Task details =>
The lines in the listing below are to be given again exactly, starting at the line holding "The height and" and ending at the line holding "At what coordinates should I click to accomplish: Click the left". Do not include pictures.

Records for this exercise =>
□ □ □ □ □ □ □
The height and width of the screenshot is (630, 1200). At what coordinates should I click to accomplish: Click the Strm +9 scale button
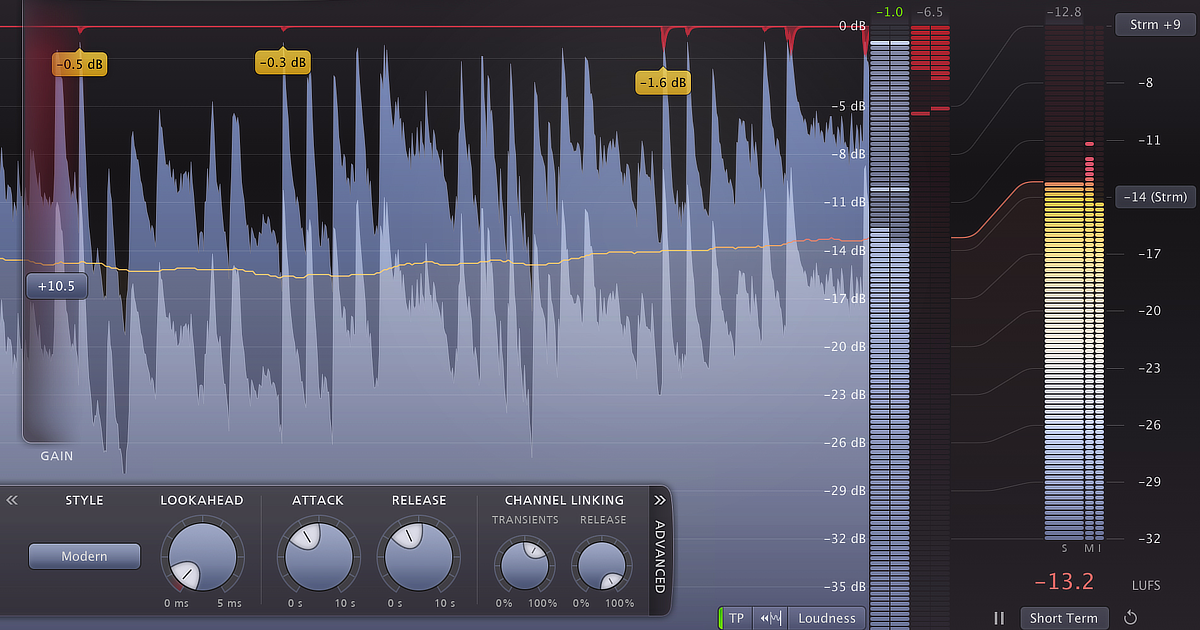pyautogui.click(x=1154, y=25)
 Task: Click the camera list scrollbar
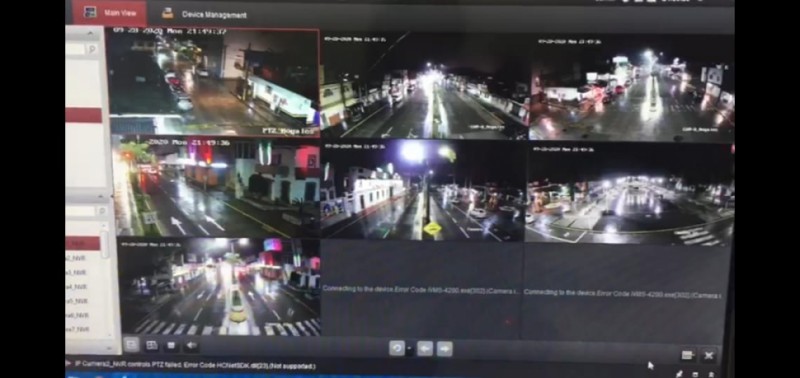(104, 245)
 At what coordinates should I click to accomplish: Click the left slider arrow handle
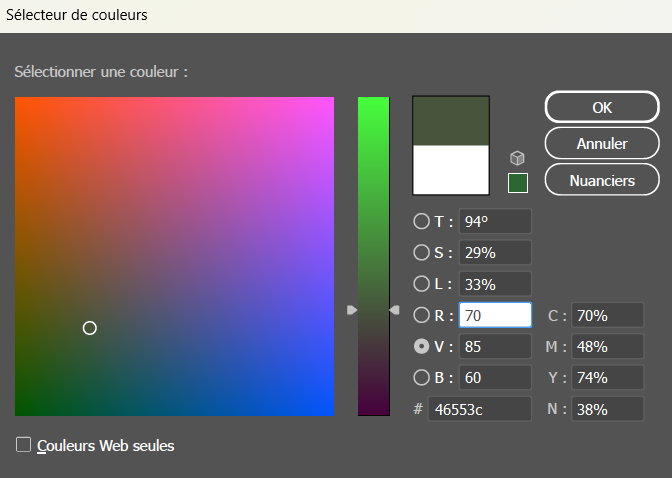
□ □ □ □ □ □ □
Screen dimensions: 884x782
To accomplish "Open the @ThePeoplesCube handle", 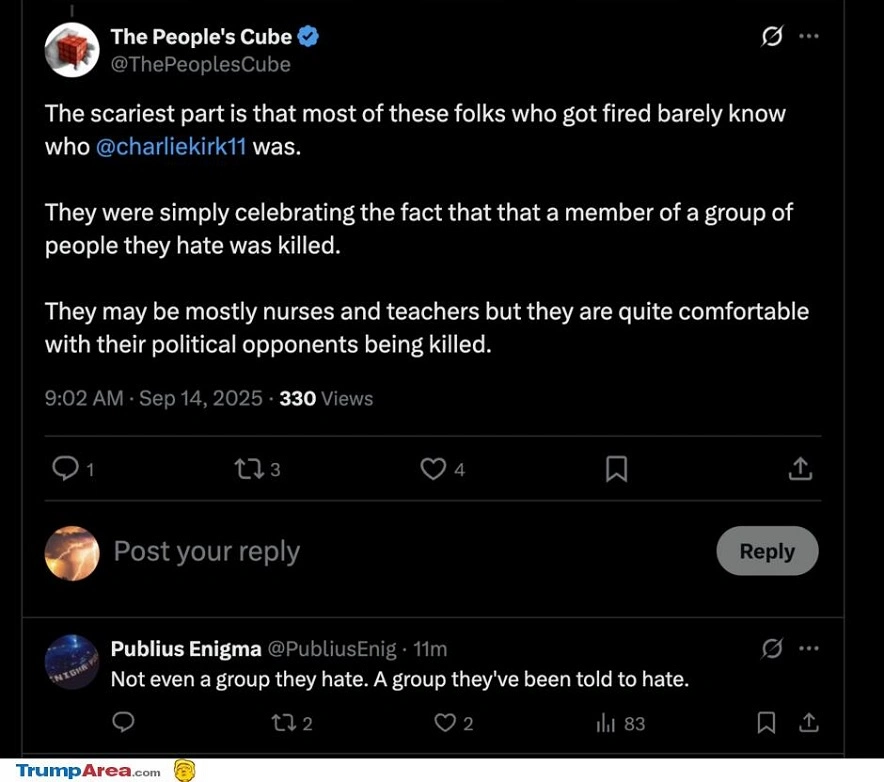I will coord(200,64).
□ □ □ □ □ □ □
Answer =>
The height and width of the screenshot is (630, 1200). At what coordinates should I click to accomplish: Click the Strm +9 scale button
pyautogui.click(x=1154, y=25)
 Task: Click the camera list scrollbar
(104, 245)
 At what coordinates should I click to accomplish: Click the left slider arrow handle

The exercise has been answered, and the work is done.